2dimes wrote:I believe Duk that several police officers on earth are jerks, dishing out unreasonable beatings for little to no reason.
Let's be real, videos of police murdering black guys exist. It seems unbelievable but I reluctantly watched one. That's not ok.
Unlike the folks Koolbak is talking about, if police officers are near by abusing innocent people dumb enough to wander into a particular place. I don't think. "I'm going down to get me some of that."
Doesn't matter one fucking bit your skin color, sexual preferences, religion, political vent, number if extremeties. People are either decent or they're not.
I believe that's true for police too.
KoolBak wrote:Of course it's true for police too. And tailors. And bankers. And truck drivers. I said PEOPLE

I was working with some of my favourite cops today, which reminded me that I hadn't gotten around to responding to this.
Yes, there's good people and bad people, and that includes good cops and bad cops.
It isn't about the cops being bad people. It's about the fact that there's nothing to reign them in.
ALL of us are corruptible. All of us, from time to time, face a temptation to do something that we know is wrong. Our conscience is our first line of defense. Most of our evil deeds get stopped in their tracks because Jiminy Cricket pops up in the back of our heads and says "you don't want to do that." But when we're angry or stressed, sometimes our conscience isn't strong enough. That's where the law steps in. It's our second line of defense. When the temptation to beat the shit out of someone grows strong enough that our conscience alone won't hold us back, the thought of going to jail helps hold us back.
The cops don't have this second line of defense. When they lose their temper and beat the shit out of someone, they say "resisting arrest" and four times out of five that will end any investigation right there and then. In the unlikely event that a deeper investigation takes place, they face only a 1/3 chance of actually being charged. If they are charged, they face only a 1/3 chance of being convicted. If they are convicted, they face only a 1/3 chance of being incarcerated.
If you or I lose our temper and beat the shit out of someone, our chances of going to jail are about 25%. If a cop loses his temper and beats the shit out of someone, his chances of going to jail are about 3%.
This isn't a condemnation of the cops as people. As people, they are neither more nor less perfect than the rest of us.

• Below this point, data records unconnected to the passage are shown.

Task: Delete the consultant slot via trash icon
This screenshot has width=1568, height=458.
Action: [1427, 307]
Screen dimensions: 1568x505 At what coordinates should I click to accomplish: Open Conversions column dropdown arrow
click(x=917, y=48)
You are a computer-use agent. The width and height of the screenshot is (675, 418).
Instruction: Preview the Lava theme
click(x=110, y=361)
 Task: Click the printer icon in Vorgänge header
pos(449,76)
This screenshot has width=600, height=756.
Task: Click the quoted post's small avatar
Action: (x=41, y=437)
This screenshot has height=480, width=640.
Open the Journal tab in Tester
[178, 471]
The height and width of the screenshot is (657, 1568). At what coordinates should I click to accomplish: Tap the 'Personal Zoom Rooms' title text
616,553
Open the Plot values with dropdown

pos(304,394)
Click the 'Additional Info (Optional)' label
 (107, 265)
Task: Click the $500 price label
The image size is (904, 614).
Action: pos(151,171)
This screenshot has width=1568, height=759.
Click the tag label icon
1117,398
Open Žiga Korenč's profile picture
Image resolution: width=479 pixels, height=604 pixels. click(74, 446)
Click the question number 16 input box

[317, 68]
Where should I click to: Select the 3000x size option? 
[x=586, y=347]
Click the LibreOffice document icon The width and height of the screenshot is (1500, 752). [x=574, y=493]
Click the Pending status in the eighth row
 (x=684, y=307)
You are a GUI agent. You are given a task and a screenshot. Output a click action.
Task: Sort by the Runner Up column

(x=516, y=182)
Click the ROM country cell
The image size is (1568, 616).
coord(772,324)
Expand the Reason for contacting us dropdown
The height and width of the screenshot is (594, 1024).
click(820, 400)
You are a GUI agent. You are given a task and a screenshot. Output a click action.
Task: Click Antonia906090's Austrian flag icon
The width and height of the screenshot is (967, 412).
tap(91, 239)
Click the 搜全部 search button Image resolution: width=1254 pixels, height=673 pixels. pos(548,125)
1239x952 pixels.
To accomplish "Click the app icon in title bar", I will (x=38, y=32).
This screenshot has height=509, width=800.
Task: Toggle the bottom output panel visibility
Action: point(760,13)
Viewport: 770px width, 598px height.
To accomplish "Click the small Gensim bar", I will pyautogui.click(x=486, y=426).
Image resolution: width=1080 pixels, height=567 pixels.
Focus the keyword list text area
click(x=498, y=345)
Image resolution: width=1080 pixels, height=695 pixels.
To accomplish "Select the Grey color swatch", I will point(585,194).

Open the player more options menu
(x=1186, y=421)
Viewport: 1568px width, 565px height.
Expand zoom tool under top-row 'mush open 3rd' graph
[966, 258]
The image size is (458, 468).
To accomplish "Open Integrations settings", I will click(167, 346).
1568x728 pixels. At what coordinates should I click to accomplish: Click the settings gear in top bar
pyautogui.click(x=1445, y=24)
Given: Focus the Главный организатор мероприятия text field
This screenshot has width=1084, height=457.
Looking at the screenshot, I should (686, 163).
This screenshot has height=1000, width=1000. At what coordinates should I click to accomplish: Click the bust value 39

It's a condemnation of the system, which does everything possible to prevent them from being held to account. Police departments and police unions work together to prevent cops from being charged or convicted. The normal management versus union stance doesn't apply here -- the unions want to protect their member, but the department also wants to protect them, because if it's proven that they acted wrongfully, the department might have to pay a settlement. The prosecutors pull their punches and play nice with the cops, since they depend on the police for assistance in other cases. The judges are more likely to believe a cop, especially if his victim was some lowlife. But even if the victim was a normal citizen, the judges still give the benefit of the doubt to police testimony. So everybody in the system -- the cop, his buddies on the force, his union, his five-star attorney provided by the union, his superior officers and the police commission, the judges and even the prosecutor himself -- is lined up to either help or at least not hurt the cop's defense.
Add to that the fact that they are being trained with an "us versus them" mentality, and armed with military-grade hardware, and it's a prescription for a pogrom.
Most of them are not bad people, but the system is set up to indulge the bad ones, and it does nothing to hinder the good ones when they too yield to their worse impulses. You'd have a lot more bank tellers stealing if the banks worked as hard as the police departments at preventing prosecution of the bad apples!